Wolves are recovering faster in Spain than in other European countries, but the species is still in danger
Wolves have been a constant in human history. Although the version of Charles Perrault’s story of Little Red Riding Hood and the Wolf that you know comes from 17th-century France, the story has much older roots and diverse cultural variations. The wolf is interpreted as a symbol of dangers in the world, but unfortunately it perpetuates a negative image of wolves, which in real life are very noble animals and are very necessary in ecosystems.
In prehistoric times, wolves were much more common and widespread than they are today. In fact, the wolf was one of the most widespread large mammals, distributed across almost the entire European continent. Over the millennia, human settlement, expansion of agriculture and ranching, deforestation and hunting impacted wolf populations.
But humans not only displaced wolves, they also domesticated them. The domestication of wolves into dogs is a complex process that is thought to have begun between 40,000 and 15,000 years ago. The general consensus is that the domestic dog (Canis lupus familiaris) descended from the wolf (Canis lupus) through a gradual process of domestication.
Wolves approached human settlements in search of food. More docile and less aggressive wolves would have had a selective advantage in this environment, allowing them to get closer to humans and share food without conflict. Over time, people began to specifically breed wolves for certain characteristics, such as docility, the ability to protect themselves, hunt, or even physical characteristics such as size or fur color. This artificial selection led to a diversification of traits and ultimately to the hundreds of dog breeds we have today. Yes, the ancestors of the poodle, dachshund, and Chihuahua were also wolves at some point in history.
Why do we need wolves?
Wolves are a species that have faced numerous threats throughout history in Europe, including habitat loss and overhunting. However, Spain is one of the countries with the largest wolf population in Western Europe. Most wolves are found in the northwest of the country, in regions such as Asturias, Castile and León and Galicia.

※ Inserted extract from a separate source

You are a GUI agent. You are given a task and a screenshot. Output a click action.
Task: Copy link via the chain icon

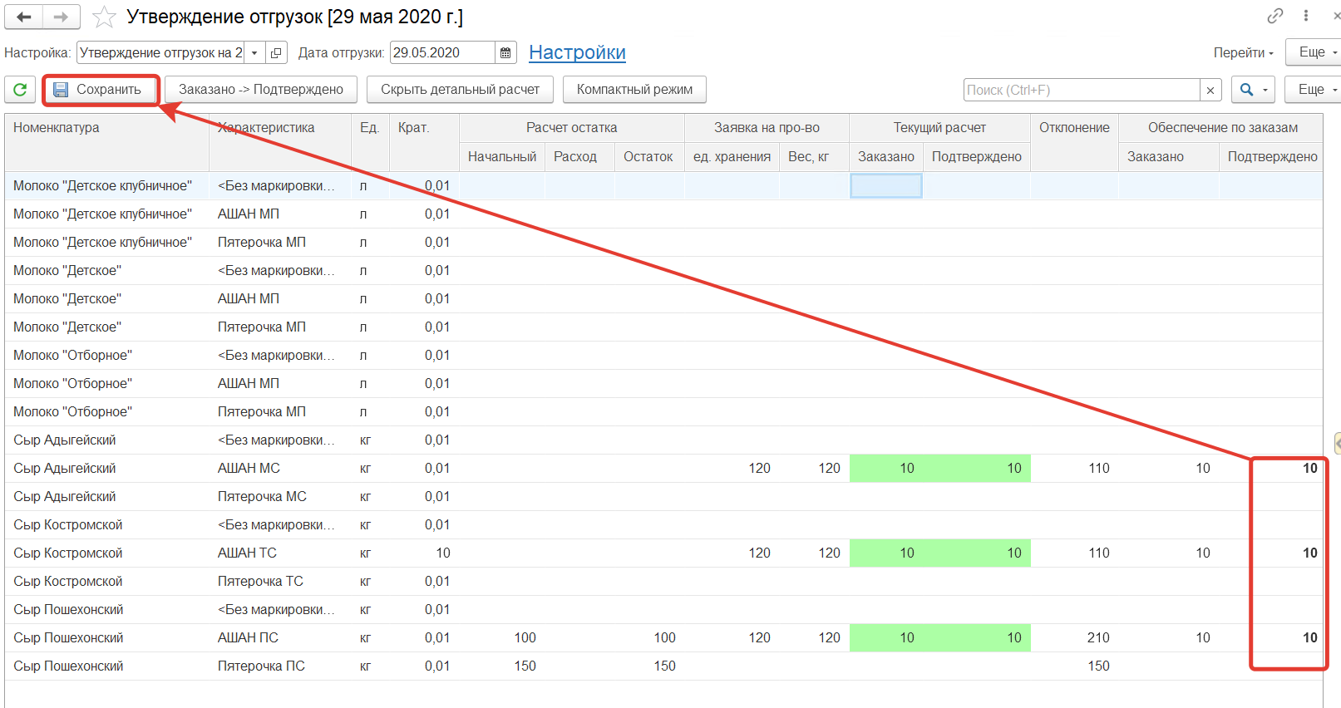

The return of the wolf is the subject of debate in several countries, particularly with regard to its impact on animal husbandry and ecological balance. While conservation groups consider wolf recovery a success, ranchers and some rural communities often raise concerns about livestock predation.
In Spain, the wolf can no longer be hunted as a trophy thanks to the list of species under special protection. According to WWF, the wolf is primarily a hunter of deer, roe deer or wild boar. If these animals are rare or they find unprotected herds in their territory, wolves can attack livestock. However, due to its small number of individuals, the wolf is responsible for less than 1% of dead animals in livestock farming, as most losses are due to weather or disease.
Wolves are hunters and scavengers and, together with vultures, are responsible for cleaning up nature. They also eliminate deer and wild boars suffering from tuberculosis, thus combating this dangerous disease that mainly affects cows and causes losses to livestock farmers running into the millions.
The same applies to pigs, as the wolf is also the only animal capable of keeping wild boar populations, which can transmit African swine fever, in check. By controlling the population of deer and other wild ungulates, wolves prevent the shortage of pasture for livestock. They also drive wild dogs out of their territory, which cause serious damage to livestock.
Where are there wolves in Spain?
In Spain, the largest wolf populations are found in the northwest, particularly in the autonomous communities of Castile and León, Galicia, Asturias and Cantabria. There are also smaller, more isolated populations in other areas, such as the Sierra Morena in Andalusia.
According to the Spanish Ministry for the Ecological Transition and the Demographic Challenge, in 2019 there were estimated to be around 2,000 to 2,500 wolves across the country. However, these numbers can fluctuate due to various factors such as hunting, illegal poisoning and conservation measures.
If we want to observe wolves in their habitat, there are organizations and companies that offer guided trips to observe wolves in their natural environment, especially in areas such as the Sierra de la Culebra in Zamora or Antequera In Malaga. To be able to observe the wolves from a safe distance, binoculars or telescopes are essential.
The best time to spot wolves varies by region, but in general it is easier to spot them during the winter months when vegetation is less dense. Wolves are most active at dawn and dusk and are therefore most visible at this time.
Although the situation is complex and varies by region and country, the threat to this species remains across Europe. It’s time to leave the stories behind and ensure that wolves can live peacefully in the wild.